Single-tenant Artifactory servers returning 500 errors
Incident Report for JFrog Cloud Platform
Postmortem

This issue was caused by timeouts between Artifactory and Access due to intermittent load on the access server. This was also compounded by a separate issue where the server did not recover from those timeouts as it should have.

During the incident, we made configuration changes that helped to mitigate the impact of those problems. We also tuned our alerting so that our teams could respond immediately when proactive hallmarks for this issue arose.

As a long-term solution, we have created a patch that allows Artifactory to recover automatically from those timeouts with no impact to the service. In addition to the patch, we've added additional logging to assist in future debugging should similar errors arise.

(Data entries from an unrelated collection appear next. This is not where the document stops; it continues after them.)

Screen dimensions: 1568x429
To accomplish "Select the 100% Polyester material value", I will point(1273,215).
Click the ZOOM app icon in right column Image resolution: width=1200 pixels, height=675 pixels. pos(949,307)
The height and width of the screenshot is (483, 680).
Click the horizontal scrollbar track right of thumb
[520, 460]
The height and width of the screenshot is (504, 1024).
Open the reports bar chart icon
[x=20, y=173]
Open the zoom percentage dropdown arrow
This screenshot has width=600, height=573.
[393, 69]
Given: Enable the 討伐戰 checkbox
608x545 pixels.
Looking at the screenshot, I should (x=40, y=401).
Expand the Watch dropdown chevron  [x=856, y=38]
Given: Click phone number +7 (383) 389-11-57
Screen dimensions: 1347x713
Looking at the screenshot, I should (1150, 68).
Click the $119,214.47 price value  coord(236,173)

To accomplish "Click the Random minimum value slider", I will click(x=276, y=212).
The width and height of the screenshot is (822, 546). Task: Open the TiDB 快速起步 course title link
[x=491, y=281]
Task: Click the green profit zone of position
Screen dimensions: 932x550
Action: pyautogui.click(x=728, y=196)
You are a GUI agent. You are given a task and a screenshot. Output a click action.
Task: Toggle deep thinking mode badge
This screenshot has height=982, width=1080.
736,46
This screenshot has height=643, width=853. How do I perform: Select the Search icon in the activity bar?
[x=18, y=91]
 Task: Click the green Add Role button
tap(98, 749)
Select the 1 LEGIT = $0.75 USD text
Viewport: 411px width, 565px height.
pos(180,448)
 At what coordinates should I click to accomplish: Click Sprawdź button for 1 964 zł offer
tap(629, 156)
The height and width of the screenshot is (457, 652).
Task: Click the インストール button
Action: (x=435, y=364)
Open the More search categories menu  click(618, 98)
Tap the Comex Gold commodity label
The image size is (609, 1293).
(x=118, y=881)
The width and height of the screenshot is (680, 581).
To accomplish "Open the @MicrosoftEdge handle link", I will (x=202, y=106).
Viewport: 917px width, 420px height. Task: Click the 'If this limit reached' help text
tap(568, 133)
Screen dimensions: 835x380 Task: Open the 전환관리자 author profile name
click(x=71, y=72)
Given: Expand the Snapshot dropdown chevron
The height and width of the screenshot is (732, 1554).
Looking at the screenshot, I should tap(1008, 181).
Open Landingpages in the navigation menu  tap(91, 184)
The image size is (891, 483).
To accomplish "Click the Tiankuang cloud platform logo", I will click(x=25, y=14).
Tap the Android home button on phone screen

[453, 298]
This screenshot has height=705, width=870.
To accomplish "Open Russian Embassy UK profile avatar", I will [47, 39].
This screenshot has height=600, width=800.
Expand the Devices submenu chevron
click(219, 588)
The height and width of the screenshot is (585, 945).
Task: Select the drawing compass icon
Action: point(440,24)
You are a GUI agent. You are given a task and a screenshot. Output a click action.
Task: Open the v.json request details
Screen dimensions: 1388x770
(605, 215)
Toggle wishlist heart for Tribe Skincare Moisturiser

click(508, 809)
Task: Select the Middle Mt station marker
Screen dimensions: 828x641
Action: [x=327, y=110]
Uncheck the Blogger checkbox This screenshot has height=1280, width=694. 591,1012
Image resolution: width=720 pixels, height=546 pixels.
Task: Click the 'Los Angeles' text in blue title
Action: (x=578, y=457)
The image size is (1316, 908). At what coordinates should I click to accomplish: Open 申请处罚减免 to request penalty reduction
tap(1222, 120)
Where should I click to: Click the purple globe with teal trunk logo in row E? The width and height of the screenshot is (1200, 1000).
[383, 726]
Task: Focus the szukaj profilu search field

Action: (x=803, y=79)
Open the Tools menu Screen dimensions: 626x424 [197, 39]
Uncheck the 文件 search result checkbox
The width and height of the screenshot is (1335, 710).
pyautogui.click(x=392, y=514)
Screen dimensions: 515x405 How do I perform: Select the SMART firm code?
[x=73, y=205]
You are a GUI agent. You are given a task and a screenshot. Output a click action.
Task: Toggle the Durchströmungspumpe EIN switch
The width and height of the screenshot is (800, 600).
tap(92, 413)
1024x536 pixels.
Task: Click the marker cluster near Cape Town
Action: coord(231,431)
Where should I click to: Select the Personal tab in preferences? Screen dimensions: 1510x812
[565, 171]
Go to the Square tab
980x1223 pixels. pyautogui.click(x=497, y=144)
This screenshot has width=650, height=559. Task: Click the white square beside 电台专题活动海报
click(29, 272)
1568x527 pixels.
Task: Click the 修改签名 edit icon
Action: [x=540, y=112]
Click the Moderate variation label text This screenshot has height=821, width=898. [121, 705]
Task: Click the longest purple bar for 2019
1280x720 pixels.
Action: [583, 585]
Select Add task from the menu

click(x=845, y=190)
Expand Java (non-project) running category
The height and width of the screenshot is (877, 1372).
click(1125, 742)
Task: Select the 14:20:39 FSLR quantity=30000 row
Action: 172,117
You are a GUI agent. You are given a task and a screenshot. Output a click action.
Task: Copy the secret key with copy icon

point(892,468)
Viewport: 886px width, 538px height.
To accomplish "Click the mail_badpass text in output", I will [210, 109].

Posted Nov 22, 2018 - 22:21 UTC

Resolved
This incident has been resolved. We have been monitoring and we have not seen this issue reoccur.
Posted Nov 21, 2018 - 00:55 UTC
Update
We are continuing to monitor for any further issues.
Posted Nov 08, 2018 - 16:19 UTC
Monitoring
A fix has been implemented and we are monitoring the results.
Posted Nov 08, 2018 - 13:43 UTC
Update
We are continuing to work on a fix for this issue.
Posted Nov 08, 2018 - 06:00 UTC
Identified
We have idenitifed the issue.
Posted Nov 07, 2018 - 22:58 UTC
Update
We are still investigating this issue.
Posted Nov 07, 2018 - 22:18 UTC
Investigating
We have identified an issue with Single-tenant Artifactories failing with 500 errors.
Posted Nov 07, 2018 - 20:52 UTC
This incident affected: AWS US East 1 (N. Virginia) and AWS Europe West (Ireland).